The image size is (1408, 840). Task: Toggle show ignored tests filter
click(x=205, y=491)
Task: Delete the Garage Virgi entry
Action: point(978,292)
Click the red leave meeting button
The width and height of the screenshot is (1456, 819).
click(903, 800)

******

» Task goal: Give a word-for-word copy of the records.

» Response below:
The image size is (1408, 840). Task: Toggle show ignored tests filter
click(x=205, y=491)
Task: Delete the Garage Virgi entry
Action: point(978,292)
Click the red leave meeting button
The width and height of the screenshot is (1456, 819).
click(903, 800)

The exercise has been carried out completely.